О тайнах творчества писатель говорит без придыхания, и никакого особого пиетета по отношению к литературе не испытывает: «…она лишь один из образов реальности. Если представить, что мир – это океан, то литература – рябь на поверхности воды. Наивно полагать, что рябь это и есть океан». Философ, конечно. И пишет философию – для детей. Подталкивая их к осмыслению мира, на знакомом и незнакомом материале. Нового – детская фантазия, у каждого – своя. Знакомого – сама структура сказки и окружающая ребенка действительность. Разбор по Проппу покажет в седовских миниатюрах (он их создает циклами) классические функции: «отлучка», «нехватка», «получение волшебного средства», «противодействие», «свадьба». Ребенок сам их не назовет, но укажет безошибочно. А главное в них, как тыщу лет назад,– борьба добра со злом. Ну, очень небанально выраженная. Принимает зло новые формы — так жизнь изменилась. В «Сказках про мам» есть даже мама-пьяница (и папа такой же). Кстати, если проанализировать словарь читательских рецензий на эту книгу, то слово «кошмар» выйдет в особо частотные. А зря. Можно заметить, что негативные качества в маме нарастают по ходу книги (забывчивая – рассеянная – крикливая), и дети отвечают на вызов: опекают родителей, рвутся помочь, даже спасают от «водочного духа».

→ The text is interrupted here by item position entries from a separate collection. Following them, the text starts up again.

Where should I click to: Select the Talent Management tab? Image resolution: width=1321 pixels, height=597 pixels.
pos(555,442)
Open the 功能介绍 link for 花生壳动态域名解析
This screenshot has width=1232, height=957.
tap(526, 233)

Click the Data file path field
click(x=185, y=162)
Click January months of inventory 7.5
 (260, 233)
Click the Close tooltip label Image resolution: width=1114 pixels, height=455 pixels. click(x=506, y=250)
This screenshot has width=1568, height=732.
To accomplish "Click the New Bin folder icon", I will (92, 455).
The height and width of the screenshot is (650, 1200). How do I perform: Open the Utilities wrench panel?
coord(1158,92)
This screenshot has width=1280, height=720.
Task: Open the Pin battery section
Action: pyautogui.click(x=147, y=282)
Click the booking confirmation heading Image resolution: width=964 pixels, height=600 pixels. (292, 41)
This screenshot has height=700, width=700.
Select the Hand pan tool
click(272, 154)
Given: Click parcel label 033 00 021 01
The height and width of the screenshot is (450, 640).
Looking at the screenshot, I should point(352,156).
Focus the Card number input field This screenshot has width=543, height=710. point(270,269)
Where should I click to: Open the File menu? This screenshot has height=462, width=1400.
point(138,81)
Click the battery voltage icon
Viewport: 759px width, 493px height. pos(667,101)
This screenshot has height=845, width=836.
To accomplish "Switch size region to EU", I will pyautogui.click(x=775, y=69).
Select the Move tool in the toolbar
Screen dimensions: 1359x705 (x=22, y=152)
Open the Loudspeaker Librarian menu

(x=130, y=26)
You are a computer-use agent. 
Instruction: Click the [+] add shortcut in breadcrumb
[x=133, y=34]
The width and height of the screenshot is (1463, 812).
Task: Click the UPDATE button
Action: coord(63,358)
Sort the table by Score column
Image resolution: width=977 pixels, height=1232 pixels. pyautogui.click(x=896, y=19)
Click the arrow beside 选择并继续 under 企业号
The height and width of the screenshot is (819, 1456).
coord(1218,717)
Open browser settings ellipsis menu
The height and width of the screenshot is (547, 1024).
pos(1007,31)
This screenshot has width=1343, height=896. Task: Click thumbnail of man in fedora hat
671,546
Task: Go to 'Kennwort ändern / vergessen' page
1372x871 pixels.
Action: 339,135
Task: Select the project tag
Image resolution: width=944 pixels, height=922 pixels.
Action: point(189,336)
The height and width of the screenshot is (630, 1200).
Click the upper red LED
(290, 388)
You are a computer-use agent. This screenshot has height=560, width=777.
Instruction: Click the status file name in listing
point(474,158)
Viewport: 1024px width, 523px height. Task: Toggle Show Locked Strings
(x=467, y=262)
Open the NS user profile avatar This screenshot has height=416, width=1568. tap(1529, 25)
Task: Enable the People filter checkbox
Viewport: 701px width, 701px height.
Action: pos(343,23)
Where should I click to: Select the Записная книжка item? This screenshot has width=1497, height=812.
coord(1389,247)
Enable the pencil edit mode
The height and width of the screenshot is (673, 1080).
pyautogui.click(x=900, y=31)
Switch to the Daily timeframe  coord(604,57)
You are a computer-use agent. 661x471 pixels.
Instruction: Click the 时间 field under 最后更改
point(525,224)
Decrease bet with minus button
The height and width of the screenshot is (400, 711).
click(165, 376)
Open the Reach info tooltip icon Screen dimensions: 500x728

Я бы на месте мам не обижалась. Именно им отдано семейное лидерство (в отличие фольклора). Хоть боится – но, если нужно, и в пасть крокодила полезет, и на дно морское нырнет, и в космос стартует. Пока огромная крыса требует жратвишки — колбасы, молока повышенной жирности — отдаст. Но, потребовав сыночка, полетела хвостатая с десятого этажа. Летит и думает: «Насчет сыночка – это я зря! Лучше б сыра взяла, пошехонского!». Мамы противостоят рациональной действительности, рождают чудо.

И как-то ненавязчиво исправляют недостатки любимых детей: «Жила-была мама. А сын у нее был людоед». Всякий раз, как он притаскивал в дом очередную жертву, мама всплескивала руками и восклицала: «Ах, дочка, где же ты пропадала?» (сынок подразумевается). Даже людоеды родственников не едят. Языком репортажа автор подводит итог истории: «Семья постоянно растет, и людоеду приходится теперь на трех работах работать, чтобы кормить младших братьев и сестер. На сегодняшний день их уже около двухсот». Какого ребенка не порадует такой финал?

Все правильно. В детской литературе трагедия – редкость. О волке и семерых козлятах рассказано так, как это сделал бы сам пятилетний читатель. Каждый вечер, возвратившись домой, мама понимала, что зверь опять приходил и съел всех ее семерых деточек. Отправлялась к волку и заставляла его прыгать через костер. Детки – живы-здоровехоньки – из пуза вываливались. Из абсурда – в счастье. Но ребенок и хищника не оставит в беде – и тому регулярно зашивали живот, иначе как бы он мог исполнять свою ежедневную, естественную для него работу? А как-то открывает мама дверь – дети на месте. И кричат хором: «Волк заболел!».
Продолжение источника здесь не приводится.